Un viaggio intergalattico annaffiato nella birra: il racconto del live all’Hiroshima Mon Amour
Per due ore di un venerdì fradicio di maggio l’Hiroshima Mon Amour è l’astronave di Lucio Corsi. Un pianoforte, una tastiera, chitarre, maracas, una valigetta di cuoio e due Tuborg pericolosamente in bilico sul bordo del palco: è un rebus ancora da svelare, il mondo live di questo alieno gentile mutaforma. Così lontano, così terrestre, italiano, toscano. E pure i suoi musicisti sembrano assolutamente fuori posto, assortiti in maniera bizzarra, nell’accezione più positiva del concetto.
Mentre scintillano i riflettori veloci nella sala Majakovskij, sembra di scorgere quell’Iggy Pop del ‘72, che si contorce a torso nudo, tutine attillate e scarponcini di vernice che pestano i cavi. Ma Lucio Corsi non gioca a fare la rockstar. È un alieno gentile, animalesco, timido, nascosto dietro i capelli lunghi e una spennellata di cerone. La sua verità è lì da qualche parte, tra una sensibilità musicale raffinata, dalle liriche, agli arrangiamenti, alle costruzioni armoniche. È avvolto da un candore inafferrabile, una purezza tutta da preservare, prima che rimanga incastrata tra le grinfie di qualche salotto Rai.
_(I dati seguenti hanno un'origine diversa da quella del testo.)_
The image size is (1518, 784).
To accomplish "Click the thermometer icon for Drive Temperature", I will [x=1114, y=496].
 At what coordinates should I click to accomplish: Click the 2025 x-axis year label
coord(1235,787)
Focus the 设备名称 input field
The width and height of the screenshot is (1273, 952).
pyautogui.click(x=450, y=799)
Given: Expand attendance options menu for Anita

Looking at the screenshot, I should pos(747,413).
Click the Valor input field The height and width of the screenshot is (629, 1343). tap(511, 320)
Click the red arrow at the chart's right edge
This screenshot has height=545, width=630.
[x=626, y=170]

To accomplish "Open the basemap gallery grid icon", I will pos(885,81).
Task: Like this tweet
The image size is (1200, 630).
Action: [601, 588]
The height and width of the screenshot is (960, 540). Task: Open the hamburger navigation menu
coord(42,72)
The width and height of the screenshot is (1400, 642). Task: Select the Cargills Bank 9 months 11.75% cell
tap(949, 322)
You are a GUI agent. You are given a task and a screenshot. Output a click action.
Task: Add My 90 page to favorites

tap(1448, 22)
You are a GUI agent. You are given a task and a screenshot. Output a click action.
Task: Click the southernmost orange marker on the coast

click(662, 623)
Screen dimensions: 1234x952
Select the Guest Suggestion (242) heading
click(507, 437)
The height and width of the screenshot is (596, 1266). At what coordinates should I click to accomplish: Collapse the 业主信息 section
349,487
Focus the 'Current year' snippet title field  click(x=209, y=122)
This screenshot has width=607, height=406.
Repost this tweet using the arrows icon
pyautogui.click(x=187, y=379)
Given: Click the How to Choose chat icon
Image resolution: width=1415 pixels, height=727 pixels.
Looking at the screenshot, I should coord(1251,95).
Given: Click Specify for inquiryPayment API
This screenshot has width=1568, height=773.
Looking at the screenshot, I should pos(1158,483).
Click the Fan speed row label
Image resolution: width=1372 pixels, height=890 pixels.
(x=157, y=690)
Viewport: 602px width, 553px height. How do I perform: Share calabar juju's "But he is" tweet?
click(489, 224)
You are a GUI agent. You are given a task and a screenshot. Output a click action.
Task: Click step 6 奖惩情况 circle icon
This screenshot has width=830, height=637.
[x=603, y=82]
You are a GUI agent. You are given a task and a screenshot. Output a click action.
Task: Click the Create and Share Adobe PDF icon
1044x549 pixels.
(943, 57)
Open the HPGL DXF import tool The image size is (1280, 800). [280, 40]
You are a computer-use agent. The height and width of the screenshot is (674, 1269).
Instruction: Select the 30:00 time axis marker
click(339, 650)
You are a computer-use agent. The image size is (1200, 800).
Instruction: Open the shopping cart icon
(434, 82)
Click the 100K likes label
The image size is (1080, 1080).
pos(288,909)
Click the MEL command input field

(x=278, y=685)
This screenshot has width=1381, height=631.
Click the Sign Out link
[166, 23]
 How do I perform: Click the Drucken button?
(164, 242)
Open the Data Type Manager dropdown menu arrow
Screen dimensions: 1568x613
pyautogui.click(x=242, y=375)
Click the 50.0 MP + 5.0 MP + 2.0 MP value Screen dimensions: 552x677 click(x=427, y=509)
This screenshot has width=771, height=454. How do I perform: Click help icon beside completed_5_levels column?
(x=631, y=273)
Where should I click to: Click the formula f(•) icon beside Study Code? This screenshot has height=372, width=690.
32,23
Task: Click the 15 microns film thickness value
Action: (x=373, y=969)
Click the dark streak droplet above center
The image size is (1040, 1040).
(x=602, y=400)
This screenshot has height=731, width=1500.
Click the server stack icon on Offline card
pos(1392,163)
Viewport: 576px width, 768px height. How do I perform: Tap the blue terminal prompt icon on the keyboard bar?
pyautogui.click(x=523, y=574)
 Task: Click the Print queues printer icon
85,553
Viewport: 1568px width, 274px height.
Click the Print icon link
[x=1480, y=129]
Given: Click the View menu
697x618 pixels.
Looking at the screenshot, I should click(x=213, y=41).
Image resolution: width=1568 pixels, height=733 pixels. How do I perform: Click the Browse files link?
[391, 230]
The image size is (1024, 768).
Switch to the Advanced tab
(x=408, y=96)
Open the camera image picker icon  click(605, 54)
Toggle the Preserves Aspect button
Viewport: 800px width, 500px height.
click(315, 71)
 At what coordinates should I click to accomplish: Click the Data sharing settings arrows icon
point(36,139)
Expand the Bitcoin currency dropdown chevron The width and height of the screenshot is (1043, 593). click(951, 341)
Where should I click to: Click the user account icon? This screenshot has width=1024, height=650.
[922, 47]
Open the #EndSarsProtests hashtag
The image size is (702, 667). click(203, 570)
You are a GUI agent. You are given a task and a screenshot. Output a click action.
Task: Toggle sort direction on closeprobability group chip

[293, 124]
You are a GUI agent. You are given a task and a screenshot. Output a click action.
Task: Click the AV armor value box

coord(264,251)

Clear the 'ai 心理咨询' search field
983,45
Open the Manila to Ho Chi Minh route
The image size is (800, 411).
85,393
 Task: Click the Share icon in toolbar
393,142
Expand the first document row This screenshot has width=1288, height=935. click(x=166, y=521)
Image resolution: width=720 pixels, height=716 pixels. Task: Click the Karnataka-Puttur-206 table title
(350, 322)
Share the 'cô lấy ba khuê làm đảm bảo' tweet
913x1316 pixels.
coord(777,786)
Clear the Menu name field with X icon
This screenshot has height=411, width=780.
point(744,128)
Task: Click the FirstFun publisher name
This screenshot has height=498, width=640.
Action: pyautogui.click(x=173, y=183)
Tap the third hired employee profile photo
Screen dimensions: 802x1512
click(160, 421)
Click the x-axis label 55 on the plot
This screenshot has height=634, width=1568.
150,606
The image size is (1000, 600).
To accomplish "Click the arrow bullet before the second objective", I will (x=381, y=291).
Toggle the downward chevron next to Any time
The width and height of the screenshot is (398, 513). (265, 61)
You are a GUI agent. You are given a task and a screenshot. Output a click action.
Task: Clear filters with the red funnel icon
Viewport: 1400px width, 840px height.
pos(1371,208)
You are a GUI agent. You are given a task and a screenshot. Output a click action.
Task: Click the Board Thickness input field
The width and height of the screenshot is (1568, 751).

Corsi si lancia in lunghi assoli elettrici senza mai sfociare nel virtuosismo vuoto, sale e scende dal palco, cambia outfit, suona cover di Dalla e Battisti, legge poesie. Ma nonostante tutto, lo spettacolo non c’è. Non c’è spazio per il cabaret, le frasi trite da animali da palcoscenico: Corsi sul palco sembra che ci sia appena atterrato da chissà dove. Tra un pezzo e l’altro accorda le chitarre, non sa che dire, improvvisa qualche spiegazione impacciata priva di qualsiasi irritante snobismo pretenzioso. E chi non ha pensato ad un certo cantautorato indie italiano scagli la prima pietra.
Quello che rimane, sotto il cerone sciolto e le birre rovesciate sulla scaletta, è un solenne e totale rispetto per la musica, che è suonata, è vissuta, è costruita in studio con uno sforzo collettivo, è la reale protagonista del tutto. Ancora più di Lucio Corsi stesso, che non c’è dubbio eserciti un naturale fascino magnetico sul suo pubblico e sui suoi fan, ma che non si mette mai davanti alle sue canzoni. Che sia il delicato universo fiabesco di Bestiario musicale, la dolcezza di Cosa faremo da grandi? o il più maturo La gente che sogna, l’ultimo album uscito lo scorso 21 aprile, Corsi ti parla del vento, della luna, della ragazza trasparente, del ragazzo altalena, delle stelle e le navi spaziali; disegna quadri impressionisti intimi e lontani, con un occhio un po’ bambino, che osserva la vita e le cose del mondo scoprendole per la prima volta.
La canzone italiana riparta da Lucio Corsi, dalle sue astronavi giradisco, che suonano musica aliena che non è mai stata così reale, così umana.